Art Week Tokyo (AWT), held in partnership with Art Basel, holds its second edition this month (3-6 November), incorporating more than 50 museums and commercial galleries spread out across the entire metropolitan area, from Roppongi to Tennozu Isle. AWT’s soft launch took place last year amid Covid-19 travel restrictions and welcomed more than 20,000 visitors. Its return comes as Japan opens its borders to individual vaccinated tourists on the visa waiver programme.
Since last year, Japan has been making a concerted effort to revive its standing as an international art hub, a peak unscaled since the country’s art market meltdown in the late 1990s. In a bid to attract fairs, auction companies and galleries to its freeport zones, regulations were eased in February 2021 for import procedures, duties and taxes for those areas, which typically amount to millions for high value art.
Right on schedule then, a new fair was announced earlier this year. Tokyo Gendai will run from 7 to 9 July 2023 in the expansive Pacifico Yokohama convention centre. Its imminent arrival coincides with a significant increase of sales through auctions, both in number of works sold and increase of bidding prices, especially with Tokyo-based SBI Art Auction, which specialises in contemporary works.
“Around 2017 to 2018, the number of exhibitions that would completely sell out started to increase. At the same time, international street art such as KAWS, Banksy, Invader, began to soar in price at local auctions,” says Satoru Arai, director and co-founder of Gallery COMMON in Harajuku. “The prices of young Japanese artists such as Tomoo Gokita, MADSAKI, Kyne, Rokkaku Ayako, Tide also began to rise,” he adds.
So what’s behind this tectonic shift? Shinji Nanzuka, the owner of Nanzuka Underground, a contemporary art gallery in the Harajuku district that is taking part in AWT, describes a mass popularisation of art driven by younger generations and centred on the fusion of art and fashion. It began to gain visibility in 2018 but can be traced back to the late 90s, he says, when high fashion labels designers began collaborating with street artists such as KAWS and the famous Japanese artist Takashi Murakami.
According to industry figures, this upsurge of young collectors mostly comprises those with lucrative enterprises listed on the stock exchange, specifically in the field of IT.
They are also part of a larger trend across Asia, where young collectors, heavily reliant on online communication via social media and unfussed about distinguishing between viewing art on a screen rather than in person, have been driving a shift to online sales both prior and since the pandemic.
Another AWT participant, Sueo Mizuma, whose eponymous art gallery has outposts in Tokyo and Singapore, welcomes the new wave of collectors.
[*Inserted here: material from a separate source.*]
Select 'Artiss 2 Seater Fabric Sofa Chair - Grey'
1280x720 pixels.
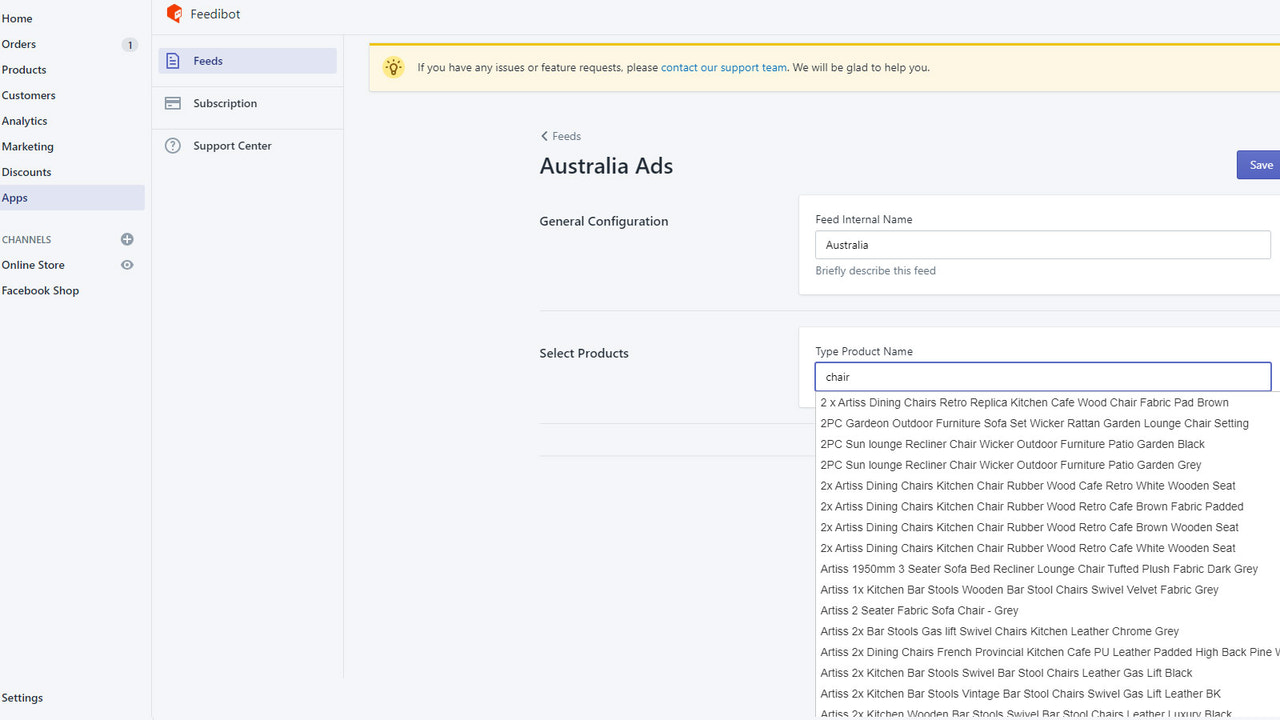918,610
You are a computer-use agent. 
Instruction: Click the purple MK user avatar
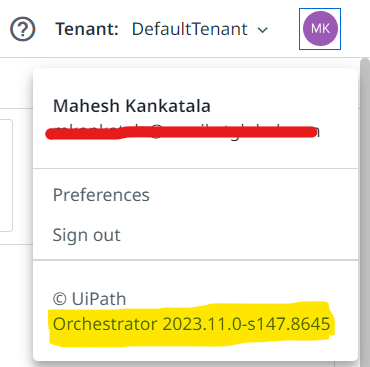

But he also observes that the art they seek to purchase is not necessarily predicated on the foreknowledge of contemporary art theory and art history.
“Many of these collectors are not aware of the significant part of Japanese art history such as Mono-ha or Gutai works,” he says. “They often base their decision purely on the current trend and popularity seen through social media, which tend to be 2D or illustration-style works that are hard to grasp just by viewing them online and most times have no strength when actually viewed in person.”
However, others such as Nanzuka view this new generation of collectors as part of “the democratisation of art in Japan in that the formerly closed art market has become more open”.
Acknowledging that the younger generation’s perception of art as a commodity may lead to the commodification and speculation of art, which could be critical, he believes they also serve as a trigger to break down the walls of “Japan’s conservative and authoritative art scene”.